Table 2. Example output from IPA UR prediction.
The post-IPA data can be processed by running the following script (main_post_IPA.R). The file creates the output directory structure and calls the functions to run MNM construction, and Ranking of URs.
Input to this code are the output files from Ingenuity Pathway analysis and from the Differnetial expression analysis. The files can be found in "data/IPA_UR-prediction" and "data/DEGS_with_Monocle/Monocle_out_withFCs", respectively. Example data to run the codes can be found in "example_data/IPA_UR-prediction" (output from IPA) and in "example_data/DEGs" (lists of DEGs).
The output consists of multiple files from MNM construction, one for each time point, (eg. "/data/Multicellular_Network_Models/0h_UR_interactions.csv") (see example Table 3) and one file containing rank-ordered URs ("daat/UR-rank/UR_ranking.csv") (example Table 4).
dir.create("data/Multicellular_Network_Models")
dir.create("data/UR-rank")
### UR prioritization
source('MNM_construction.R')
# MNM_construction('data/IPA_UR-prediction',
# 'data/DEGS_with_Monocle/Monocle_out_withFCs',
# 'data/Multicellular_Network_Models')
### MNM costruction, example data
MNM_construction('../example_data/IPA_UR-prediction',
'../example_data/DEGs',
'data/Multicellular_Network_Models',
time_points = '3D')
### UR prioritization
source('UR_ranking.R')
# UR_ranking('data/IPA_UR-prediction', 'data/UR-rank')

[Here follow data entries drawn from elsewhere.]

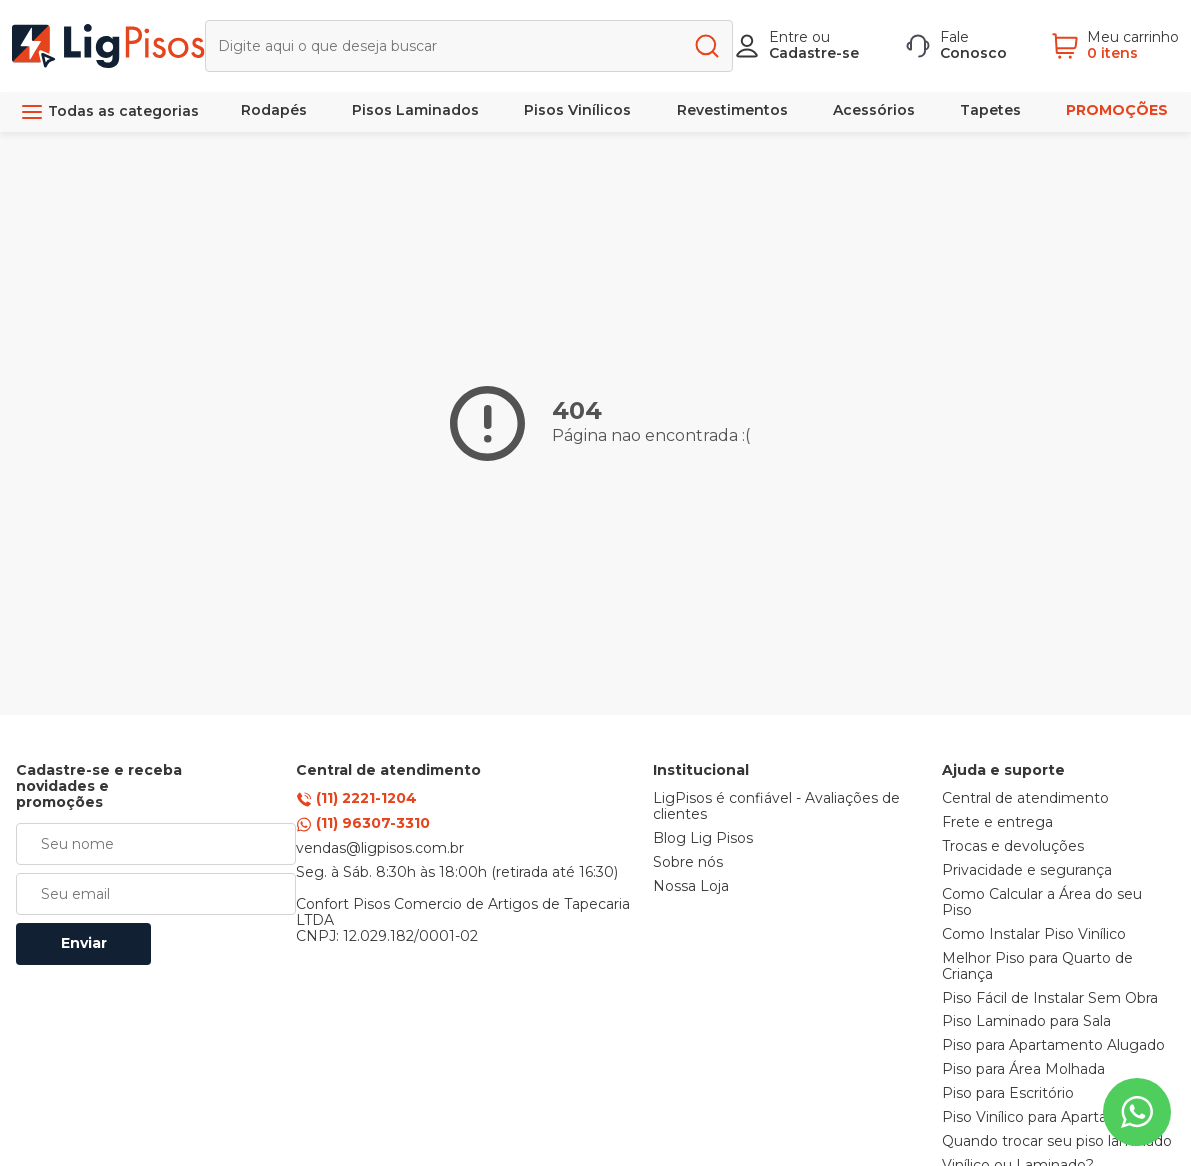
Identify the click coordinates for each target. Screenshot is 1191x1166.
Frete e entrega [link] (997, 823)
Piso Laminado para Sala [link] (1026, 1022)
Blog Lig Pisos (703, 839)
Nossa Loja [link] (691, 887)
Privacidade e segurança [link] (1027, 871)
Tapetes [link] (990, 110)
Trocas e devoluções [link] (1013, 847)
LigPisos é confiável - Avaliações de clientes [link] (776, 807)
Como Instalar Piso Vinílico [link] (1034, 935)
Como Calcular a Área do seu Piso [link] (1042, 903)
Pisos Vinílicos (577, 110)
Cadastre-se (814, 53)
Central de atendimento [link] (1025, 799)
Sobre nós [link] (688, 863)
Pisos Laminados (415, 110)
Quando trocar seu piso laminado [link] (1057, 1142)
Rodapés (274, 110)
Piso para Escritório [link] (1008, 1094)
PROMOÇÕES (1117, 110)
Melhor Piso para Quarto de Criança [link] (1037, 967)
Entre (788, 37)
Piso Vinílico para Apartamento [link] (1048, 1118)
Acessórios (874, 110)
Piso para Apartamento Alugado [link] (1053, 1046)
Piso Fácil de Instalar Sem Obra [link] (1050, 999)
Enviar (84, 943)
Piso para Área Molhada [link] (1023, 1070)
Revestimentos (732, 110)
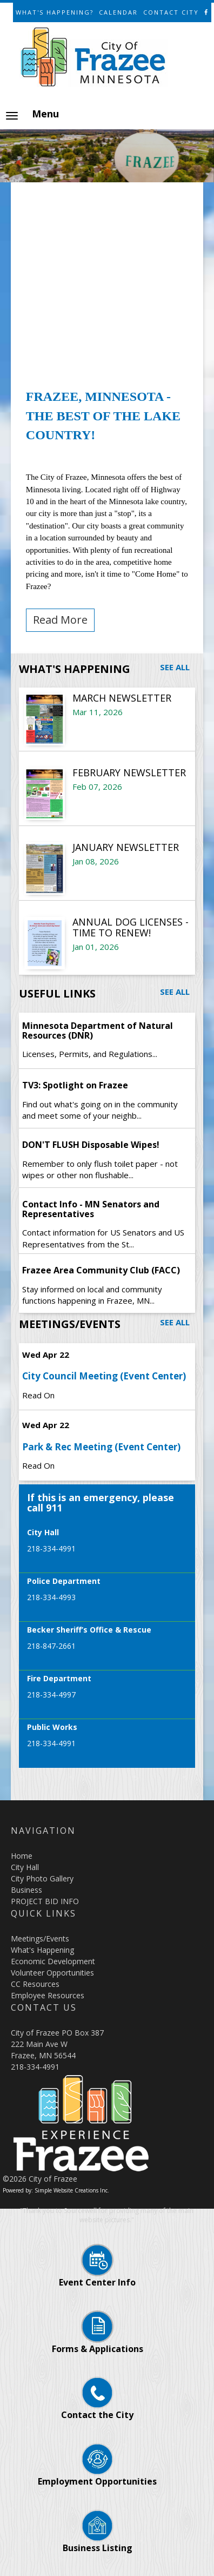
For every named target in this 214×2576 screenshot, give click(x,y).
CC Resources (35, 1984)
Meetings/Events (40, 1938)
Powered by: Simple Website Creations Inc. (56, 2190)
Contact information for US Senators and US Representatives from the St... (103, 1238)
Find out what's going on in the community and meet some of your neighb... (100, 1110)
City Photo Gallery (42, 1878)
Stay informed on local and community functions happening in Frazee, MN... (92, 1295)
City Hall (25, 1867)
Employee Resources (47, 1995)
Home (21, 1856)
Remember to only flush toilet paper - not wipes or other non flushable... (100, 1169)
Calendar (118, 12)
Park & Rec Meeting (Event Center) (101, 1447)
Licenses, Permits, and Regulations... (89, 1053)
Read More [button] (60, 619)
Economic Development (53, 1961)
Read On (38, 1395)
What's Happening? (54, 12)
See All (175, 667)
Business (26, 1890)
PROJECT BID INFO (45, 1901)
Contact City (171, 12)
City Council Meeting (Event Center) (104, 1376)
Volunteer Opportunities (52, 1972)
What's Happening (42, 1950)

### UR prioritization, example data
UR_ranking('../example_data/IPA_UR-prediction', 'data/UR-rank')
The MNMs are constructed for each time point by running MNM_construction.R in R 4.0. Input to this script are the UR predictions from IPA and the list of DEGs. For the script to run smoothly, ensure that the input directory containing the UR predictions from IPA includes one subdirectory per time point, which in turn should include only, but all, the files to construct the MNMs. Additionally, ensure that the directory containing the DEGs includes only, but all, the files for MNM construction. See "MNM_construction.R" for more details.
Output: One .csv file per time point containing combined data from the IPA UR-predictions and DEG analysis for each interacting 'source cell type'-UR-'target cell type' combination.
Table 3. Example output from MNM_construction.R
The URs from the IPA predictions are ranked based on the number of cell types and time points in which they were predicted, by running UR_ranking.R in R 4.0. Input to this script are the UR predictions from IPA. The structure of the data should be the same as for MNM construction, with one subdirectory per time point. See "UR_ranking.R" for more details.
Output: One .csv file containing a rank-ordered list of UR genes and the number of cell types and time point in which it was a predicted regulator.
Table 4. Example output from UR_ranking.R. The top listed URs are predicted in the highest number of cell types and time points, and are potentially more important for disease compared to the low-ranked URs (at the bottom of the file).